Saved data entries:
○ ○ ○ ○ ○ ○ ○

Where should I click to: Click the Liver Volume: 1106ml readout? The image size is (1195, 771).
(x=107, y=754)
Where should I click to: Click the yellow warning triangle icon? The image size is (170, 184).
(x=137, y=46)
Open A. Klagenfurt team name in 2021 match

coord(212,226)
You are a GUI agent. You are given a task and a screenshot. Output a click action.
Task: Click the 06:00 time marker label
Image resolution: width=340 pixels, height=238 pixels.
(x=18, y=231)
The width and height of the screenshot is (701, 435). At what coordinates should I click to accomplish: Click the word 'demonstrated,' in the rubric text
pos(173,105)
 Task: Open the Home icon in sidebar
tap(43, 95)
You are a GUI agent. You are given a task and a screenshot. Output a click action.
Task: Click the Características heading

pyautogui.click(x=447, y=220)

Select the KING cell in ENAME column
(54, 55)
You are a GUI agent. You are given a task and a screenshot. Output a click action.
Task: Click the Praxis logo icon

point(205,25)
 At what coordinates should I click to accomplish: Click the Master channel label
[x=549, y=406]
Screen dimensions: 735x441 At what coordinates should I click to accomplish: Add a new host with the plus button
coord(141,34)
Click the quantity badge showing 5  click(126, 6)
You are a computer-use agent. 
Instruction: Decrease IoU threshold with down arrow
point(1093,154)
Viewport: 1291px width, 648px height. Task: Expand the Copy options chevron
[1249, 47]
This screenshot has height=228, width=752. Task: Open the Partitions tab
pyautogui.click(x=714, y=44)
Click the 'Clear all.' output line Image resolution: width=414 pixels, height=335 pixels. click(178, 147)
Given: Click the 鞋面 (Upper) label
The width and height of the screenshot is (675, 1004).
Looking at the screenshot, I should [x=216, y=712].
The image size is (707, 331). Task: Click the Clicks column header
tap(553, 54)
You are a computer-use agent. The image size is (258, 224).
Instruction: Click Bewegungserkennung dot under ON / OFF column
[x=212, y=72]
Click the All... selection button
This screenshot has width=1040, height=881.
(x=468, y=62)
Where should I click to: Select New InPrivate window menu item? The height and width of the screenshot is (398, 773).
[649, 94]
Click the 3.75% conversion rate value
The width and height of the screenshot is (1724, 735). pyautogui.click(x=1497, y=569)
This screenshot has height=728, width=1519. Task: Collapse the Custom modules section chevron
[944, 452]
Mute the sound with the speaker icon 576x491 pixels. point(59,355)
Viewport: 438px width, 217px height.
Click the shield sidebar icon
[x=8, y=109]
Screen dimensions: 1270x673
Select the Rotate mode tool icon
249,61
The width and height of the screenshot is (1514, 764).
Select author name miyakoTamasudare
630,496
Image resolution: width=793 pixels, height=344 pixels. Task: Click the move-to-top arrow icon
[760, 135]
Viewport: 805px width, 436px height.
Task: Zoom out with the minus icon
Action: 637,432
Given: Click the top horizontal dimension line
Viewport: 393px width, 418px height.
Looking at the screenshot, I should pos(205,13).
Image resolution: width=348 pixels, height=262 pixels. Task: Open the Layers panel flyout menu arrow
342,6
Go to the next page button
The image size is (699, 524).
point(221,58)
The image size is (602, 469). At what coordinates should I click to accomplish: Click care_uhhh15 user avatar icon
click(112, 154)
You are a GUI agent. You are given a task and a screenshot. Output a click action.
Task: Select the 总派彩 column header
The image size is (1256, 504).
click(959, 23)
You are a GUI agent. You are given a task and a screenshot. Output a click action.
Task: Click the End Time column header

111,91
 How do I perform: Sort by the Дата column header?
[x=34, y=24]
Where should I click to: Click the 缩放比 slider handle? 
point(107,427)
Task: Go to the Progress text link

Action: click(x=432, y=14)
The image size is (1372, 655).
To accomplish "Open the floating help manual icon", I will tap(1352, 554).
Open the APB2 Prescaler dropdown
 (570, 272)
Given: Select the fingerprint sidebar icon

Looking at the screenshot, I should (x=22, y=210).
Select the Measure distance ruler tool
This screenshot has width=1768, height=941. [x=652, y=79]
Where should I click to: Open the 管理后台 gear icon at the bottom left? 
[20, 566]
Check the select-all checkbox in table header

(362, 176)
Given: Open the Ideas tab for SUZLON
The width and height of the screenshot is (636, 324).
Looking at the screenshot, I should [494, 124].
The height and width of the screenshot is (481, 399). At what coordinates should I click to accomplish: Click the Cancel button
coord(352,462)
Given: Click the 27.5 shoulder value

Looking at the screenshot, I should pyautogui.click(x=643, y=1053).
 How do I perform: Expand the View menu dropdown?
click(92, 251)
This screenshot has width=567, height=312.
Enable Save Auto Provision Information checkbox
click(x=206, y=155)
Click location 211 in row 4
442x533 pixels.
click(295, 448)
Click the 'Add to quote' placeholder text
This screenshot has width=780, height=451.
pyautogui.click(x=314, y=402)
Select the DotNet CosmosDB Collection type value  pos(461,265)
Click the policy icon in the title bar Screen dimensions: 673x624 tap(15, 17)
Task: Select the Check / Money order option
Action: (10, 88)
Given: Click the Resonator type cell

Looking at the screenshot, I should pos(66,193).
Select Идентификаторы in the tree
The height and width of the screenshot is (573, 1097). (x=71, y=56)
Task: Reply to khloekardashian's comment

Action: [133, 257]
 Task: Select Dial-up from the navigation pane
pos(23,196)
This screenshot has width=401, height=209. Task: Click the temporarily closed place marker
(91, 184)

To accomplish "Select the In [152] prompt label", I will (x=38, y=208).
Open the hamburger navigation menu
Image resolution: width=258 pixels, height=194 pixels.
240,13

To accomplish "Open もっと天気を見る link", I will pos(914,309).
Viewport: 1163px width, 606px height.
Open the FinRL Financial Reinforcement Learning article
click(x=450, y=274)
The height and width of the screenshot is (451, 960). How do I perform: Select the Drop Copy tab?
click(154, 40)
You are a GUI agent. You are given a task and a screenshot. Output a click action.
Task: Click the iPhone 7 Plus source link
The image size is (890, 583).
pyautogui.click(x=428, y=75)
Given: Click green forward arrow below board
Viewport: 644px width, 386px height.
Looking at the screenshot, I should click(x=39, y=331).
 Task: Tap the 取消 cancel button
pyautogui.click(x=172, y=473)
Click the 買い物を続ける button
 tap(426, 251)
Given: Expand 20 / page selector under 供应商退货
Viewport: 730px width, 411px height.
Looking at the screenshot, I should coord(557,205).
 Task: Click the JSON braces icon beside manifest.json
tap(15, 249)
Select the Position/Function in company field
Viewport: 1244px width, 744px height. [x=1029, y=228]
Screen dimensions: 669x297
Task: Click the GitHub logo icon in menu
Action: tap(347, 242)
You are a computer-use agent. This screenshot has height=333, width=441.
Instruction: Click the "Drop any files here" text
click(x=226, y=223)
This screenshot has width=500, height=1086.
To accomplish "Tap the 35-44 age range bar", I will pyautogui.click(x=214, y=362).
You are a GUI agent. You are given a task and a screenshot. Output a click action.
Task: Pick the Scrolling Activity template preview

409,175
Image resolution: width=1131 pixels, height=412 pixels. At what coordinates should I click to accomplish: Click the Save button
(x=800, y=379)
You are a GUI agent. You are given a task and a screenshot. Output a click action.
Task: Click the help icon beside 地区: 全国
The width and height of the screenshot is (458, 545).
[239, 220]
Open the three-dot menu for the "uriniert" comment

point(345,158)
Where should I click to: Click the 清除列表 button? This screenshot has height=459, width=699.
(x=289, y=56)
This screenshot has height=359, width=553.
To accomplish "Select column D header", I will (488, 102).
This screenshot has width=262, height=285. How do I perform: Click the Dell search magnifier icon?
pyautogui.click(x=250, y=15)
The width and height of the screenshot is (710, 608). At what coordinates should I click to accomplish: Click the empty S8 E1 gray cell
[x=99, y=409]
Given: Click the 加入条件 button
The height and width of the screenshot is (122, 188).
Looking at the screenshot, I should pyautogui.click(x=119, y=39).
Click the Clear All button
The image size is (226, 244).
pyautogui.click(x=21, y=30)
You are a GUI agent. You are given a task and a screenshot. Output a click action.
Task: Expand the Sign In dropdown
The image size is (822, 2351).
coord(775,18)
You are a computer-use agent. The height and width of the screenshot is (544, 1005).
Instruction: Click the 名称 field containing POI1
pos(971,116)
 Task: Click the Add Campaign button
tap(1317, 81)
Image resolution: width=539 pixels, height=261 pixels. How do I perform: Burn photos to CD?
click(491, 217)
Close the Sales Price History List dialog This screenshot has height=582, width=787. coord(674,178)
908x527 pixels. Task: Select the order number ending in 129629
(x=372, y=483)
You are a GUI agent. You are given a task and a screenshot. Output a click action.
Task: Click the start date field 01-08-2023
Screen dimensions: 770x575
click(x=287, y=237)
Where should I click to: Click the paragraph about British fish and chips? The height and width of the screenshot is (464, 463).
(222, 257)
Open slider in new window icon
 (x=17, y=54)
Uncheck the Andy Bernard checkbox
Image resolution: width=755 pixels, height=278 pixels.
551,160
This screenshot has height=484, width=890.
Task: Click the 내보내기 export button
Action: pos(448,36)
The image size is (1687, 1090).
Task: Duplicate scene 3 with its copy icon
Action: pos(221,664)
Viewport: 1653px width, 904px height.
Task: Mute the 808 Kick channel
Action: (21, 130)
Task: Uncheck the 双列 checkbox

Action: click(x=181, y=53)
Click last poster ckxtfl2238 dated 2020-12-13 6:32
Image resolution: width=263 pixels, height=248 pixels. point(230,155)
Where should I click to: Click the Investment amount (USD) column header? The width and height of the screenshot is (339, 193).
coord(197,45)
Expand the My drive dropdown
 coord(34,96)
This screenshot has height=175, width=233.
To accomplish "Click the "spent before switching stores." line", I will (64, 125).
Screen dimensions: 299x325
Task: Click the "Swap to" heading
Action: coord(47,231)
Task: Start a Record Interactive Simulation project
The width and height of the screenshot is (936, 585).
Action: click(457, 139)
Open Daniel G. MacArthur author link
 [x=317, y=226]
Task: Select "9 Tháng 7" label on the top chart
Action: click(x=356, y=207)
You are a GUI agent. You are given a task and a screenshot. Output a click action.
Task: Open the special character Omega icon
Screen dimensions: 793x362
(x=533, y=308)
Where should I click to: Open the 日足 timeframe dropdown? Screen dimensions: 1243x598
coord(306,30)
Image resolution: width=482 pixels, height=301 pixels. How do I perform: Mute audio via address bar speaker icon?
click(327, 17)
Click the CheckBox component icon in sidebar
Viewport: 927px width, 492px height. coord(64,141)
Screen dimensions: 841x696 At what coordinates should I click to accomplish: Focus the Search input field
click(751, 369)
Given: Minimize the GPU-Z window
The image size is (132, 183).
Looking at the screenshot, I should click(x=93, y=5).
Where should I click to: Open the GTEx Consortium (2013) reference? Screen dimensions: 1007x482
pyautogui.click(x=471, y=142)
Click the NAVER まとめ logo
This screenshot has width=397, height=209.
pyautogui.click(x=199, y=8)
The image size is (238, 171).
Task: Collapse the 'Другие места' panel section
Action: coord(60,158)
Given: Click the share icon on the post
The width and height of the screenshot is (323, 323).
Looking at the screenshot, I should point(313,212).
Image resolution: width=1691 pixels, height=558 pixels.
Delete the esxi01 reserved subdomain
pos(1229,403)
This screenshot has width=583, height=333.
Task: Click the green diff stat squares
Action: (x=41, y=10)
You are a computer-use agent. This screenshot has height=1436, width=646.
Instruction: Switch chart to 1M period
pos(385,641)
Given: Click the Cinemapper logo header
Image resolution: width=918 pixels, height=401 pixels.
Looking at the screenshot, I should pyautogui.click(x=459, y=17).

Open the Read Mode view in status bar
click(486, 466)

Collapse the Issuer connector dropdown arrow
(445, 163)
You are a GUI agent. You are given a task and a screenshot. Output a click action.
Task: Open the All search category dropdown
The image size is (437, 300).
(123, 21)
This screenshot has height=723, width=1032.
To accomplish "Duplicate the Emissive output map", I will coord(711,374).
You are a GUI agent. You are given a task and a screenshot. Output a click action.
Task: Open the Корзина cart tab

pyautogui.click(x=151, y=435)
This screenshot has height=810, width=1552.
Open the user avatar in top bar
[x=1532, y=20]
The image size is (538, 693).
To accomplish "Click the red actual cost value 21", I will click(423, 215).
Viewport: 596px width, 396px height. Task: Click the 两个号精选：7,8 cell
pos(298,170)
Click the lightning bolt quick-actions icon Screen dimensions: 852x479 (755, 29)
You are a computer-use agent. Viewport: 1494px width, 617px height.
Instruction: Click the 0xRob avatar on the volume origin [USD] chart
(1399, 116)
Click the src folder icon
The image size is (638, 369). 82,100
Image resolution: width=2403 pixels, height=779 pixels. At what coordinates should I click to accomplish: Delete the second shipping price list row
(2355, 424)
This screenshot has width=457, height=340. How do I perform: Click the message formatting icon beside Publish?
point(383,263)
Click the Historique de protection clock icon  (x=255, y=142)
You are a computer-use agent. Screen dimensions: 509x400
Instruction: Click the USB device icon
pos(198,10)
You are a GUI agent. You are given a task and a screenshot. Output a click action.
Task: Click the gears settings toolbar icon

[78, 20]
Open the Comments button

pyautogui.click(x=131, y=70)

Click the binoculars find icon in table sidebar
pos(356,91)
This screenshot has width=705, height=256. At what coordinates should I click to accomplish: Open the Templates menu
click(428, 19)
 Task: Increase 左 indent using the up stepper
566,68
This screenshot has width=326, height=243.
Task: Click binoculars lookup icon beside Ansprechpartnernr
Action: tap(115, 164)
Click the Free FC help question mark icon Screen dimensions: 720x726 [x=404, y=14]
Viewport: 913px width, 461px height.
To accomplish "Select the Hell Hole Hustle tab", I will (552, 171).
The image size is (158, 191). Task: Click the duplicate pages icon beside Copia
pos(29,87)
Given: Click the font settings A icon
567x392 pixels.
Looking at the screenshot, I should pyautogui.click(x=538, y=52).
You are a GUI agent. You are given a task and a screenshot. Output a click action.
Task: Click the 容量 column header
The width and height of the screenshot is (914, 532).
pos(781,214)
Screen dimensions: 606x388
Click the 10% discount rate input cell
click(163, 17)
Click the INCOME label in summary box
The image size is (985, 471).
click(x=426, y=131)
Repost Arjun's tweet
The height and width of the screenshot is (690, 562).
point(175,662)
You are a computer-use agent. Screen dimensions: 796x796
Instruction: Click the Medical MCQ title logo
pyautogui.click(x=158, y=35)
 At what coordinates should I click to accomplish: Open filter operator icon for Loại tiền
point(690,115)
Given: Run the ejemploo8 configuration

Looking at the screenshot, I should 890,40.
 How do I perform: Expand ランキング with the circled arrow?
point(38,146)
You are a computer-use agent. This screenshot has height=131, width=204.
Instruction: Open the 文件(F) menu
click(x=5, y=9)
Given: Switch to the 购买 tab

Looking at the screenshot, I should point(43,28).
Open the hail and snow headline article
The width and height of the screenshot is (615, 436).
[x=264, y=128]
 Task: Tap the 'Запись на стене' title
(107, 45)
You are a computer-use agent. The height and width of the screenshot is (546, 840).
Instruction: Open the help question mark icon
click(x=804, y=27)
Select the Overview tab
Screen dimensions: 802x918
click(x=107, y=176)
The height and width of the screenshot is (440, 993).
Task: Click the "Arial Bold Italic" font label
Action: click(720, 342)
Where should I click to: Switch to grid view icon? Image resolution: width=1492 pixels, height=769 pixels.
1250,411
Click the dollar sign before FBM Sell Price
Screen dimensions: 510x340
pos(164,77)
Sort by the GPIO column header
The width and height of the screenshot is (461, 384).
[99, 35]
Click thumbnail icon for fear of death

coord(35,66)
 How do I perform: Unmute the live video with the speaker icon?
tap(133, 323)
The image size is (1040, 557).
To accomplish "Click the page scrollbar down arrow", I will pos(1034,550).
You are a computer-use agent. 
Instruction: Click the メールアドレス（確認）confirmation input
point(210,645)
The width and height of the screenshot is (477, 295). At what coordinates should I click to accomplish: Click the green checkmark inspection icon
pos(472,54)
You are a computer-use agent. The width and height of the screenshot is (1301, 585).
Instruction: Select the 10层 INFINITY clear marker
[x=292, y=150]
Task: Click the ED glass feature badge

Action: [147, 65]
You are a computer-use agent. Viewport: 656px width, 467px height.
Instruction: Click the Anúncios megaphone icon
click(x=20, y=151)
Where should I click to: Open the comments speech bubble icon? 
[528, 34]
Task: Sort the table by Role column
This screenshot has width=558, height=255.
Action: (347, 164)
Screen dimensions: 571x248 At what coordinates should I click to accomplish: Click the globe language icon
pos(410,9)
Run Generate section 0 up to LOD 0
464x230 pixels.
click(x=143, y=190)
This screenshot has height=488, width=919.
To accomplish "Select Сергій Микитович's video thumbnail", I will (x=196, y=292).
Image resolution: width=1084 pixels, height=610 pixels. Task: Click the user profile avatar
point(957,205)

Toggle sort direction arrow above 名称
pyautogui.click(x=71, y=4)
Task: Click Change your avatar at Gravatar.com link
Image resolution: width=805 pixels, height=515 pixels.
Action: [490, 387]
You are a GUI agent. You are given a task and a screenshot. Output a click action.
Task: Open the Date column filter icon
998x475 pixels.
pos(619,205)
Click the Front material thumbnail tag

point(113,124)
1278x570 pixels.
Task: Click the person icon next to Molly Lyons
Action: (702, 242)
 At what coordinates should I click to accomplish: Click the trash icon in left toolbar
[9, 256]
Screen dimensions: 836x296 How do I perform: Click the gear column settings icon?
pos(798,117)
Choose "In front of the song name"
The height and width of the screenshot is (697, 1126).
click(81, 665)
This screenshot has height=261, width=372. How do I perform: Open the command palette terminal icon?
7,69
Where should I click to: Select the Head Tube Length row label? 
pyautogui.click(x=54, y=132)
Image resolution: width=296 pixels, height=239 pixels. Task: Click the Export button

○ ○ ○ ○ ○ ○ ○

When you reach the line holding "Where should I click to: Switch" in the records above, begin reproducing exactly, stop after the line holding "Task: Open the Date column filter icon", and output nothing else.

Result of the task:
Where should I click to: Switch to grid view icon? Image resolution: width=1492 pixels, height=769 pixels.
1250,411
Click the dollar sign before FBM Sell Price
Screen dimensions: 510x340
pos(164,77)
Sort by the GPIO column header
The width and height of the screenshot is (461, 384).
[99, 35]
Click thumbnail icon for fear of death

coord(35,66)
 How do I perform: Unmute the live video with the speaker icon?
tap(133, 323)
The image size is (1040, 557).
To accomplish "Click the page scrollbar down arrow", I will pos(1034,550).
You are a computer-use agent. 
Instruction: Click the メールアドレス（確認）confirmation input
point(210,645)
The width and height of the screenshot is (477, 295). At what coordinates should I click to accomplish: Click the green checkmark inspection icon
pos(472,54)
You are a computer-use agent. The width and height of the screenshot is (1301, 585).
Instruction: Select the 10层 INFINITY clear marker
[x=292, y=150]
Task: Click the ED glass feature badge

Action: [147, 65]
You are a computer-use agent. Viewport: 656px width, 467px height.
Instruction: Click the Anúncios megaphone icon
click(x=20, y=151)
Where should I click to: Open the comments speech bubble icon? 
[528, 34]
Task: Sort the table by Role column
This screenshot has width=558, height=255.
Action: (347, 164)
Screen dimensions: 571x248 At what coordinates should I click to accomplish: Click the globe language icon
pos(410,9)
Run Generate section 0 up to LOD 0
464x230 pixels.
click(x=143, y=190)
This screenshot has height=488, width=919.
To accomplish "Select Сергій Микитович's video thumbnail", I will (x=196, y=292).
Image resolution: width=1084 pixels, height=610 pixels. Task: Click the user profile avatar
point(957,205)

Toggle sort direction arrow above 名称
pyautogui.click(x=71, y=4)
Task: Click Change your avatar at Gravatar.com link
Image resolution: width=805 pixels, height=515 pixels.
Action: [490, 387]
You are a GUI agent. You are given a task and a screenshot. Output a click action.
Task: Open the Date column filter icon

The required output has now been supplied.